A fine route on the best sandstone at the lake. Awesome positioning over the water on perfect white sandstone that climbs like Yosemite granite. Walk past all of the routes in the impressive Coliseum and end up on a terrace that takes you to the start of the route. There are three routes here. Reckless is the furthest left of the three.

Climb up onto a ledge and try not to blow the first move or you'll end up in the drink. Clip a bolt and do a big move up to nice horizontals. Surf up and right to a nice leg bar and make moves straight up and eventually heading left.

The crux is at the 4th bolt and can be done a few different ways; it's pretty common for folks to go WAY left here; this is off route and should not be considered a send!

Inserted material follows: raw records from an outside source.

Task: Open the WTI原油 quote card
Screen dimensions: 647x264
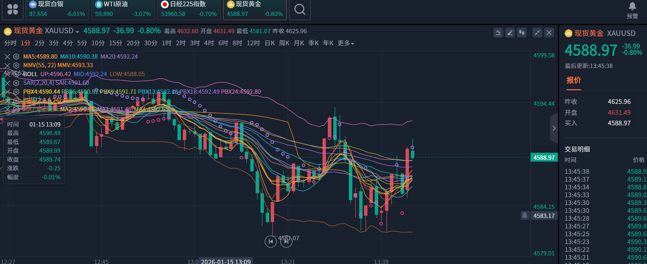Action: pos(123,9)
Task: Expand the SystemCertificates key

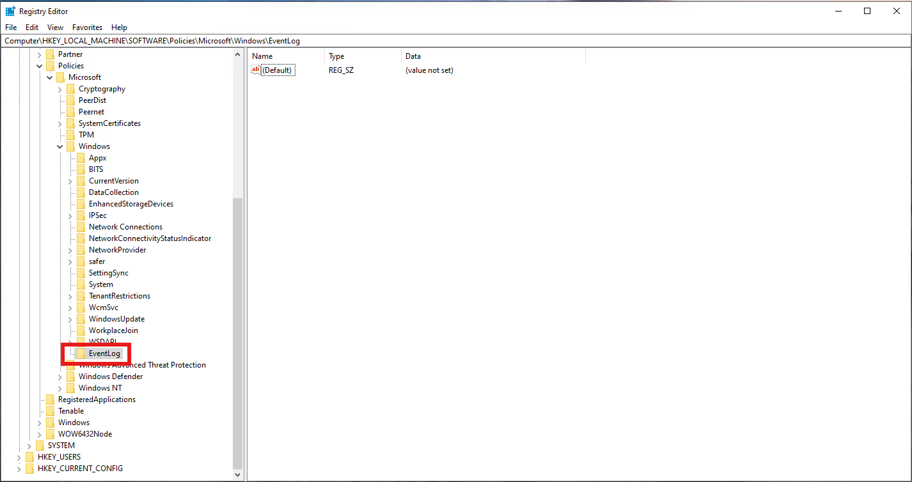Action: click(60, 123)
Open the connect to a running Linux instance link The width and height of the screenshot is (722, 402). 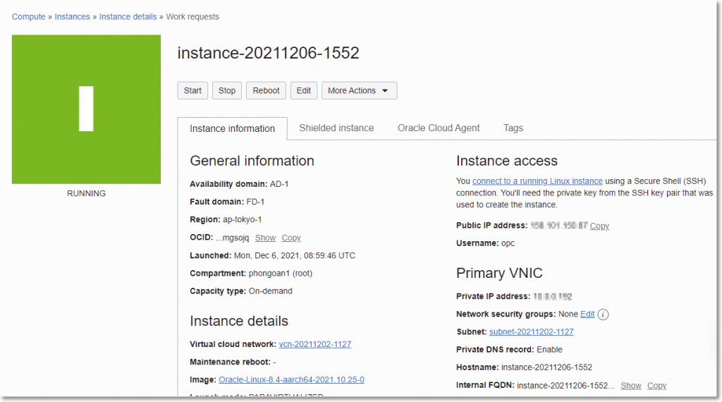point(537,181)
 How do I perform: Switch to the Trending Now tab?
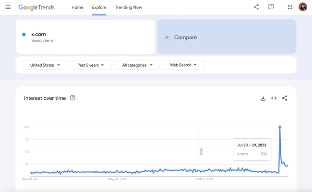point(129,7)
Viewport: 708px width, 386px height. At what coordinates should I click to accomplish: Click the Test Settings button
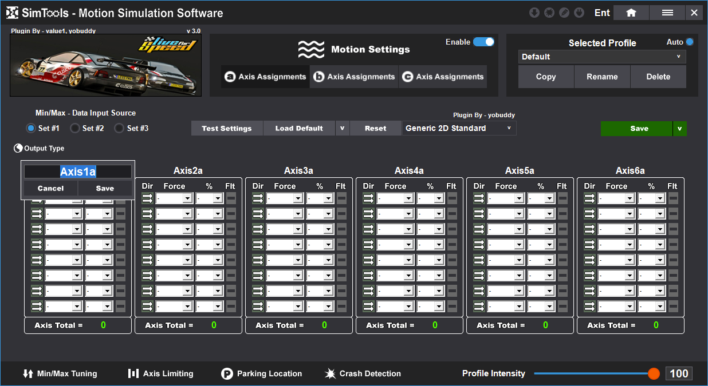[227, 128]
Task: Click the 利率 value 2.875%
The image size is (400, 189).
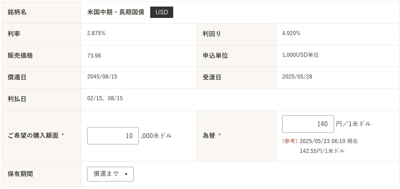Action: (x=96, y=33)
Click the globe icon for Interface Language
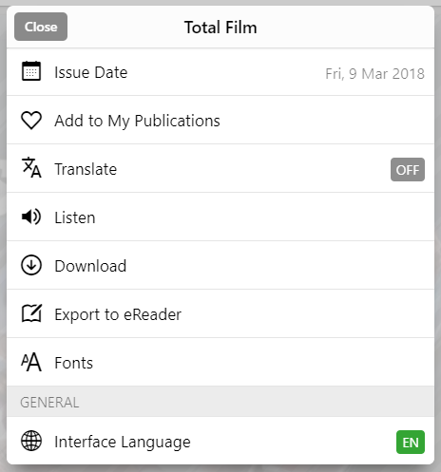 tap(31, 441)
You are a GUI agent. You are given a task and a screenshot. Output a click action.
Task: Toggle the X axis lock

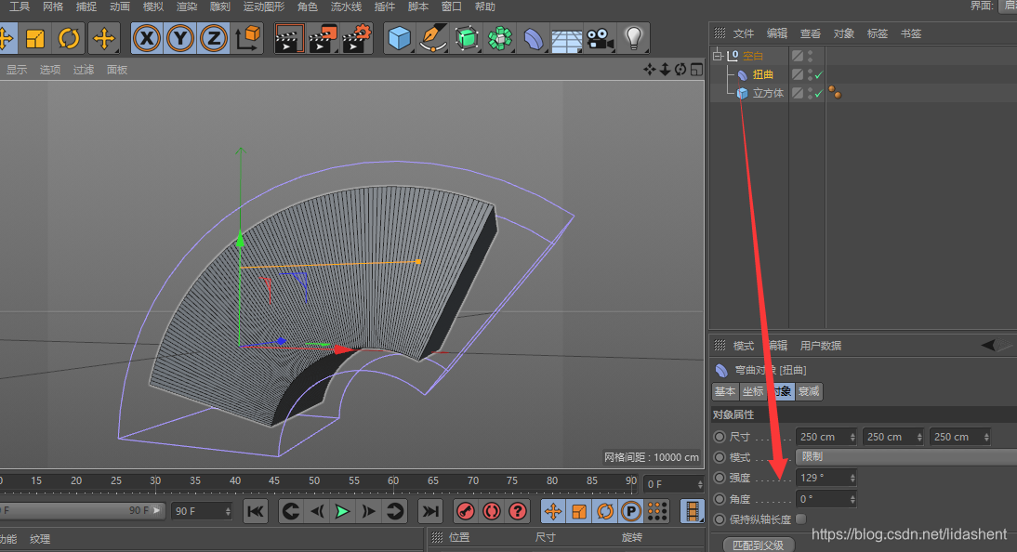tap(146, 39)
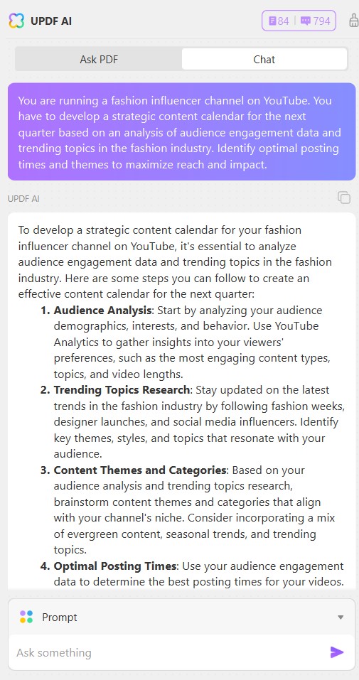359x680 pixels.
Task: Click the Audience Analysis heading
Action: pyautogui.click(x=103, y=311)
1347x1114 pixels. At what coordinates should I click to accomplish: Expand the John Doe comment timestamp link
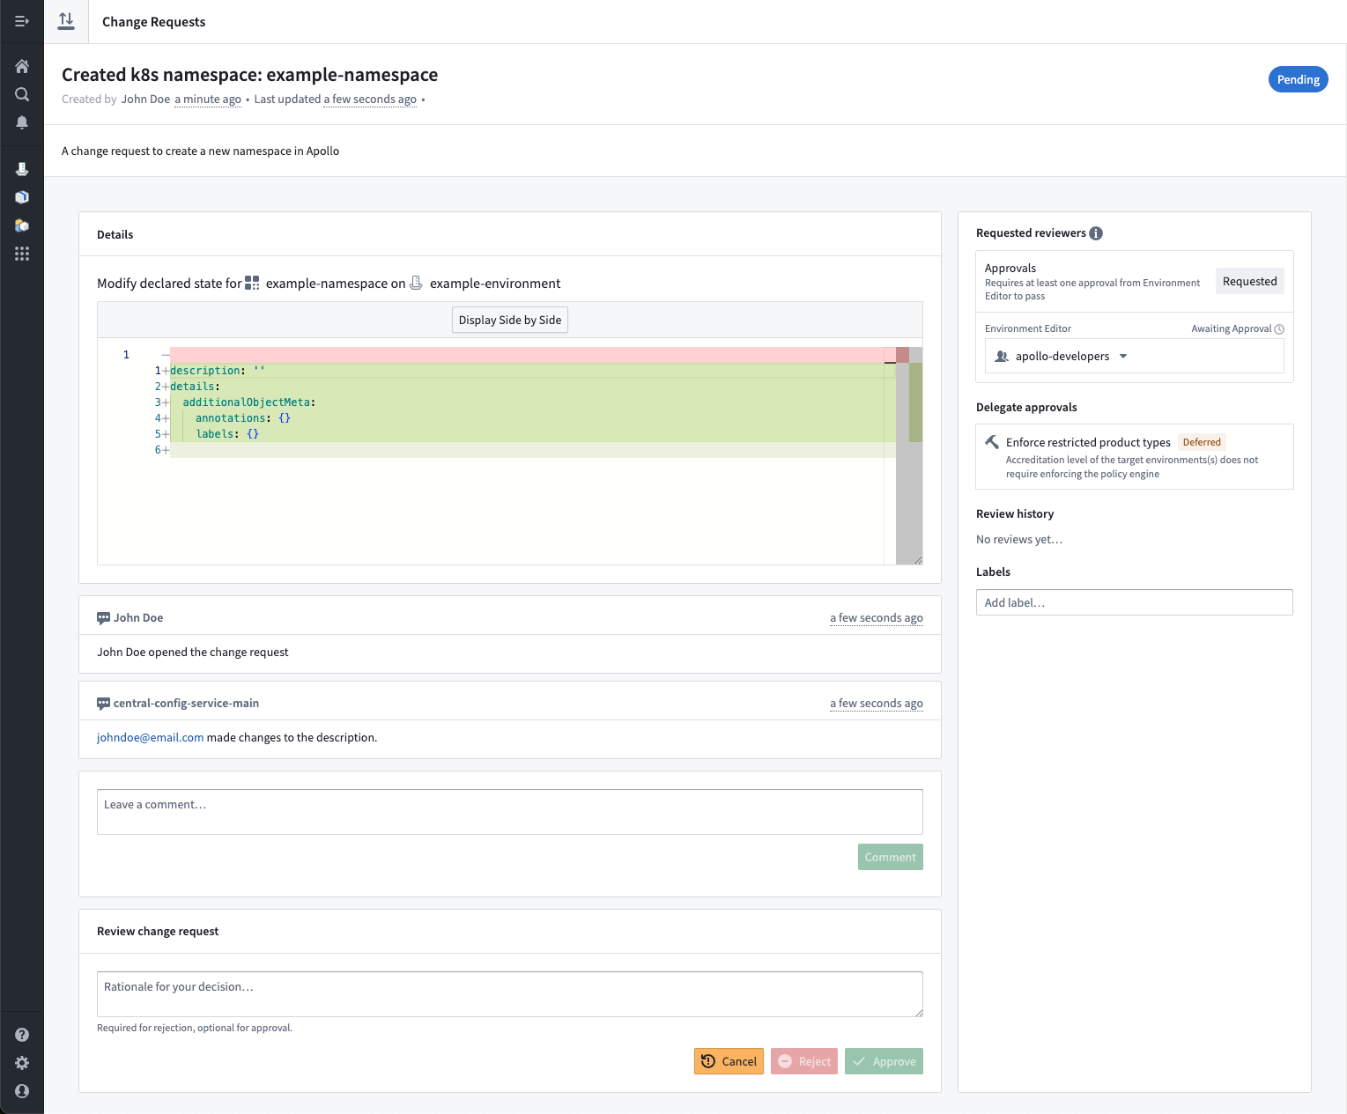click(x=876, y=617)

After this, cruise up nice terrain through steep jugs, fingerlocks, and a fun dihedral to the cold shuts. 

Location

This climb is the farthest climb to climber left from the ladders at "high tide" (when the lake is full)(April-September).

Protection

6 bolts, bolted anchor
Christopher Hill
Charlottesville, VA
  5.12b
Christopher Hill   Charlottesville, VA
  5.12b
When the water's up, be sure to walk a good ways back towards the main cave when you pull your rope, or you'll be wringing it out for the next few hours. Aug 20, 2009
camhead
Vandalia, Appalachia
  5.12a/b
camhead   Vandalia, Appalachia
  5.12a/b
Agreed on the left traverse being off. If you ever find yourself having to flick your rope around the arete, then you didn't do the crux.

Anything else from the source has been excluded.